“Diantara deretan produk tersebut, PertaminaSAF merupakan terobosan besar kami. Bahan bakar pesawat terbang ini dibuat dari minyak jelantah yang ramah lingkungan, sehingga menjadikannya bahan bakar masa depan dalam dunia aviasi,” ungkap Taufik.
Selama delapan tahun perjalanannya, PT Kilang Pertamina Internasional (KPI) konsisten berinovasi dalam pengembangan teknologi kilang yang lebih modern, efisien, dan ramah lingkungan. Sejumlah inovasi tersebut bahkan telah dipresentasikan dan meraih penghargaan di tingkat internasional.
Kilang Dumai, misalnya, menciptakan inovasi yang berfokus pada optimalisasi pengolahan minyak mentah jenis super heavy crude, yang dikenal memiliki tantangan teknis tinggi dalam proses pengolahannya.
Sementara di Kilang Cilacap, pengembangan dilakukan pada unit Treated Distillate Hydro Treating (TDHT) agar mampu mengolah bahan baku nabati menjadi Renewable Diesel dan Sustainable Aviation Fuel (SAF).
Di Kilang Balongan, inovasi diarahkan untuk meningkatkan aspek keselamatan dan efisiensi dalam proses pengisian pelumas pada rotating equipment di lingkungan kilang.
Adapun Kilang Balikpapan di Kalimantan mengembangkan inovasi pengganti busa pemadam kebakaran (foam substitute) yang lebih ramah lingkungan, guna digunakan dalam pelatihan serta pengujian sistem proteksi kebakaran.
“Deretan inovasi itu menunjukkan bahwa peran KPI tak hanya menjadi pengelola dan operator kilang, tapi juga menjadi pelopor teknologi energi berkelanjutan,” ujar Taufik.
Dalam aspek sumber daya manusia dan keselamatan kerja, PT Kilang Pertamina Internasional (KPI) juga menghadirkan berbagai program inovatif. Menurut Direktur Utama KPI, Taufik Aditiyawarman, inisiatif tersebut bertujuan untuk meningkatkan kompetensi keselamatan serta kesejahteraan pekerja dan mitra kerja. Salah satu di antaranya adalah Safety Leadership Program (SLP) 4.0, yang berfokus pada penguatan budaya keselamatan di lingkungan kerja.

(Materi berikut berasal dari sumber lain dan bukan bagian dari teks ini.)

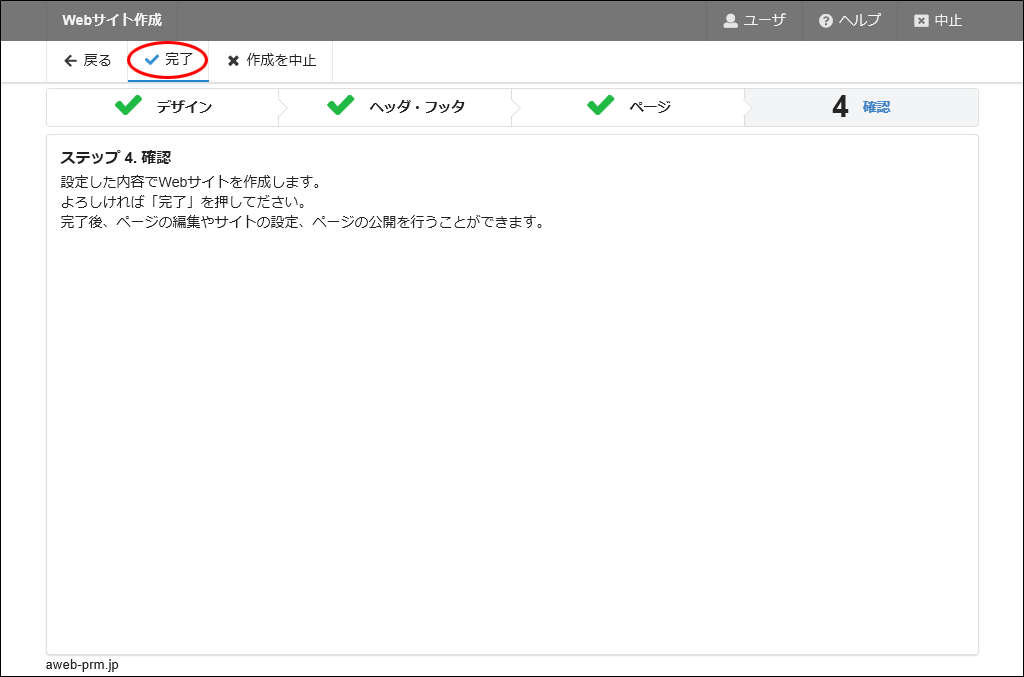Click the X box icon beside 中止
This screenshot has width=1024, height=677.
(x=921, y=21)
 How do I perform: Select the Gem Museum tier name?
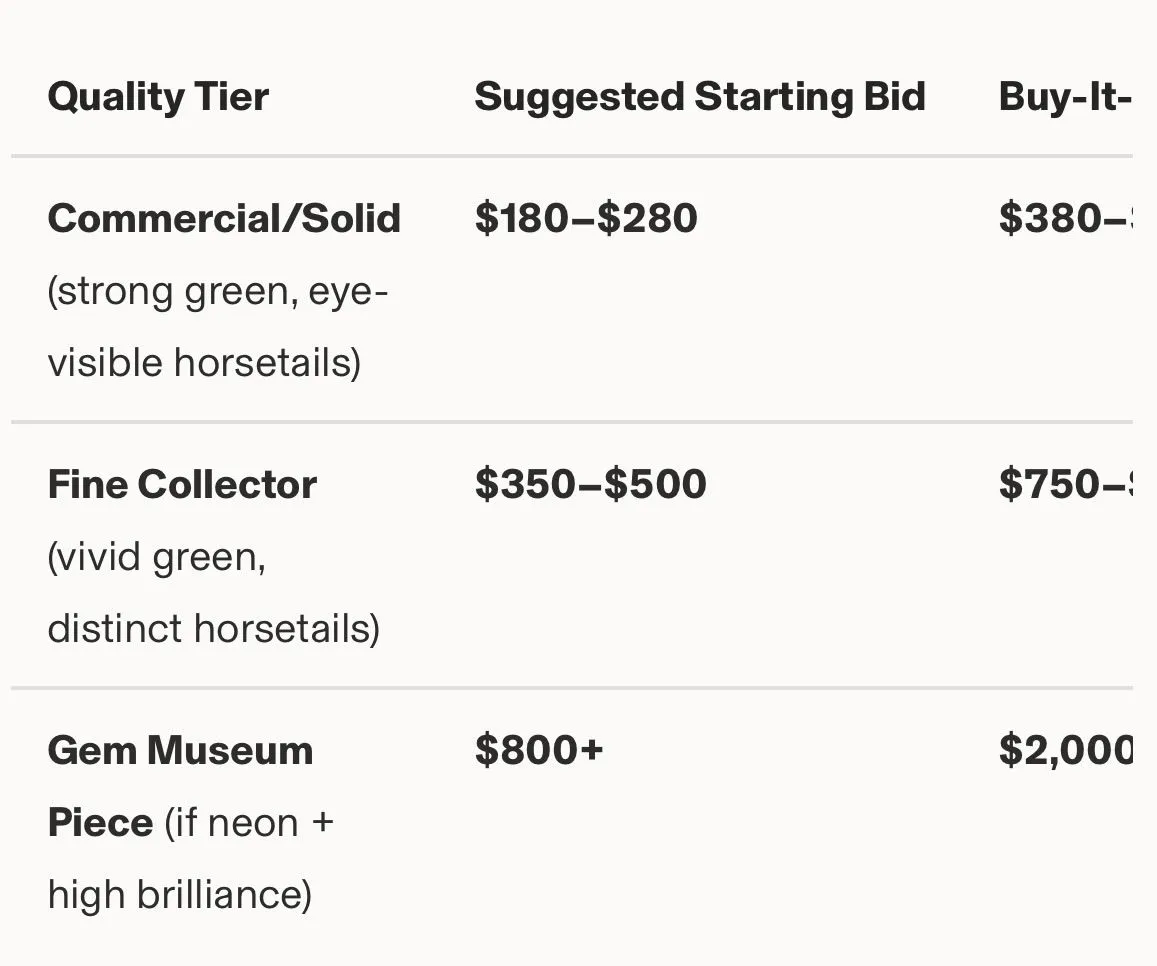point(180,751)
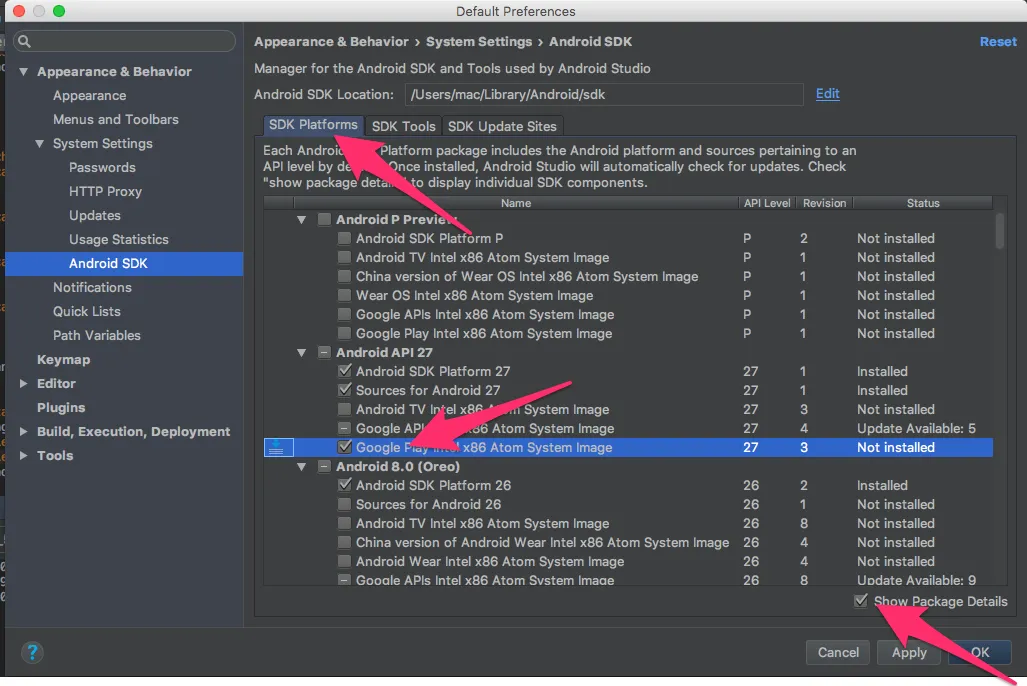The image size is (1027, 686).
Task: Collapse the Android 8.0 (Oreo) group
Action: click(302, 466)
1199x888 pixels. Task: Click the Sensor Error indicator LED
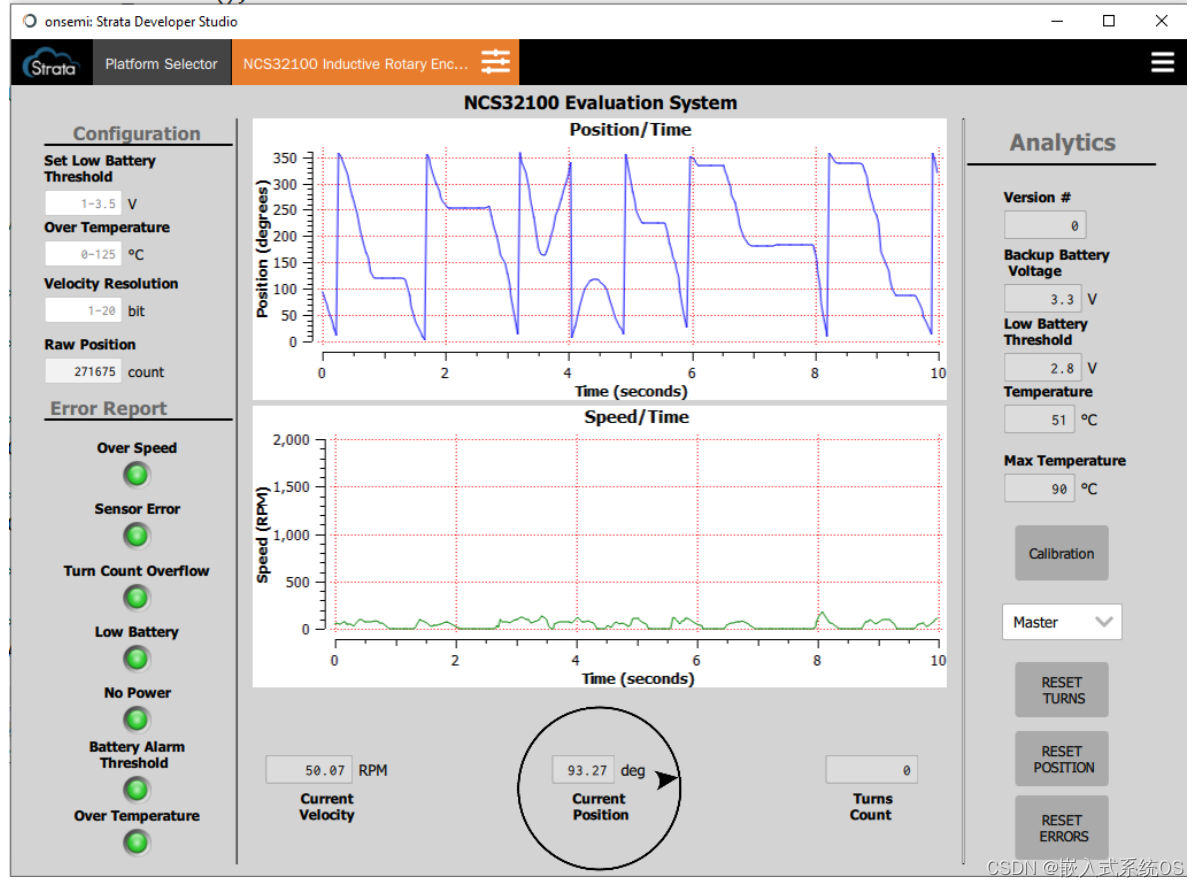136,536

Selama delapan tahun, KPI tidak hanya berorientasi pada kinerja bisnis, tetapi juga berkomitmen memperkuat hubungan dengan masyarakat sekitar kilang melalui program Tanggung Jawab Sosial dan Lingkungan (TJSL). Program TJSL mencakup bidang pemberdayaan ekonomi, pendidikan, kesehatan, dan pelestarian lingkungan. Pada periode 2023–2024, KPI menyalurkan dana sekitar Rp34 miliar untuk mendukung 370 program TJSL di berbagai wilayah operasinya.
Atas berbagai capaian tersebut, KPI berhasil meraih sejumlah penghargaan bergengsi, baik di tingkat nasional maupun internasional. Beberapa di antaranya meliputi PROPER Emas dan Hijau dari Kementerian Lingkungan Hidup dan Kehutanan, Subroto Award dari Kementerian ESDM, serta dua penghargaan dari Asian Downstream Summit 2025 untuk kategori Leader of The Year dan Sustainable Technology of the Year.
“KPI juga meraih Customer Satisfaction Index dan Stakeholder Perception Index dengan kategori Baik, menunjukkan kepercayaan tinggi dari pelanggan dan pemangku kepentingan,” kata Taufik.
Menutup pernyataannya, Direktur Utama KPI, Taufik Aditiyawarman, menegaskan bahwa seluruh pencapaian yang diraih selama delapan tahun terakhir merupakan hasil kerja keras dan dedikasi seluruh insan KPI yang menjadi bagian dari warisan perusahaan. Ia menambahkan, keberhasilan tersebut bukan merupakan akhir perjalanan, melainkan awal dari semangat baru untuk terus menjaga dan memperkuat ketahanan energi nasional.
“HUT ke-8 KPI menjadi momentum untuk memperkuat sinergi, memperluas kontribusi, dan menyalakan semangat inovasi demi masa depan energi Indonesia yang berkelanjutan,” tutup Taufik.